-- Set of tasks --
[1] Please copy the part of the forum thread below from "The idea of" to "can be taken.", word for word.
[2] From the forum thread below, list every sentence that contains the word "issues".

-- Text section --
Fascinating stuff! Thanks for the link.
I don't know how much useful data I'd get out of my system since my chamber isn't cylindrical, but it'd be so cheap there's no reason not to try it out.
Easier to just use a pressure gage and measure pressure drop. Combine that with some temperature data and you're there.
Wouldn't work without a LOT of testing. Adiabatic compression issues. Doppler effect issues. All sorts of issues. Easier to just mount a bunch of strain gages to the barrel at various points and detect when the barrel is strained. That'll tell you that the projectile just went by the strain gage.
Ion wind? Its preety much high voltage electrodes placed apart so they dont arc, The ions travel from one electrode to the other, dragging air with it. Search electrohydrodynamic and high voltage lifters. High voltage in it probably isnt smart, but since its not supposed to arc or even corona, it migh work.
The idea of shear pins intrigues me; I've always thought burst disks are the "weakest link" in the popular hybrid design. _Fnord's work on piston hybrids is groundbreaking, but I'm wondering how far it can be taken.
One thing I've considered is using a "forcing cone" very much like that in a modern revolver.

-- Supplied information --
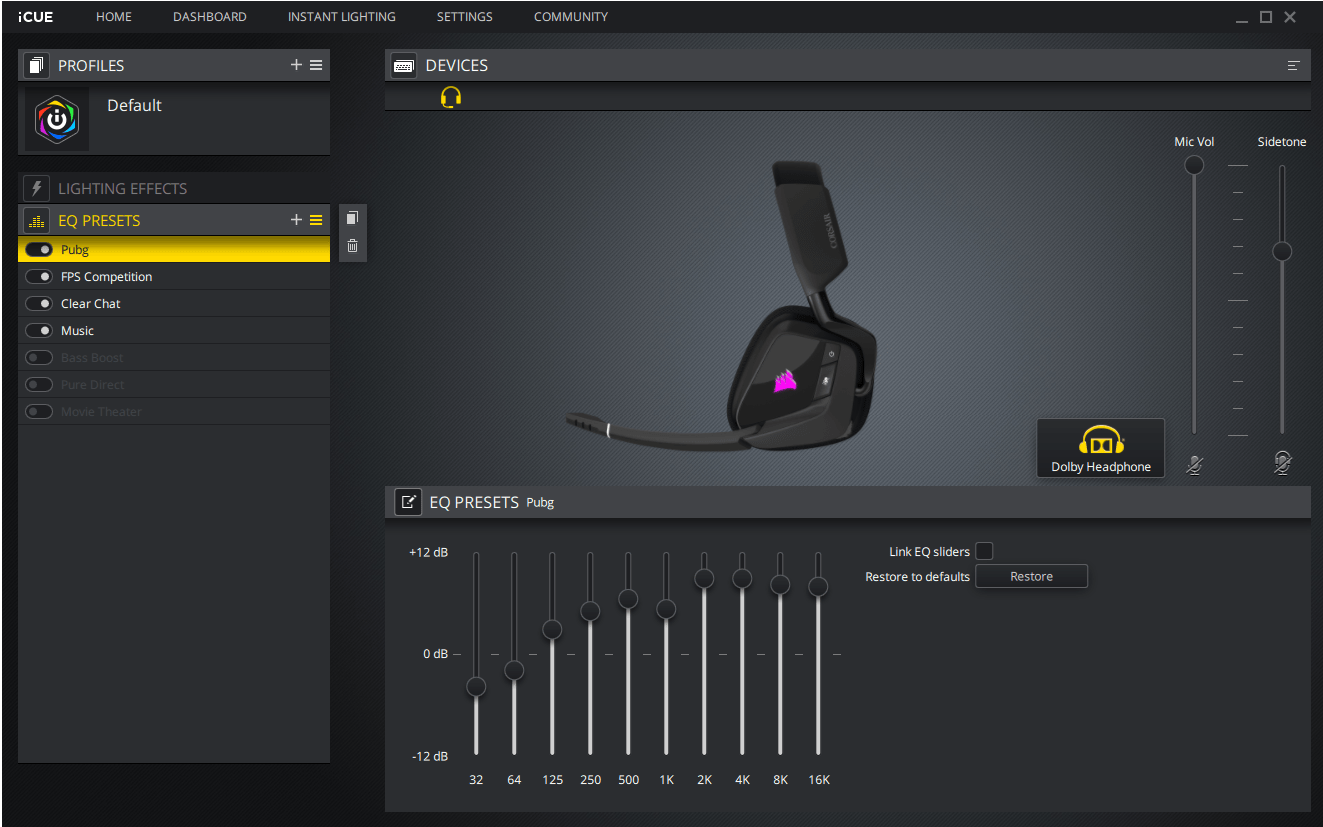Open the EQ Presets edit panel icon

[407, 501]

-- Results in order --
[1]
The idea of shear pins intrigues me; I've always thought burst disks are the "weakest link" in the popular hybrid design. _Fnord's work on piston hybrids is groundbreaking, but I'm wondering how far it can be taken.

[2]
- Adiabatic compression issues.
- Doppler effect issues.
- All sorts of issues.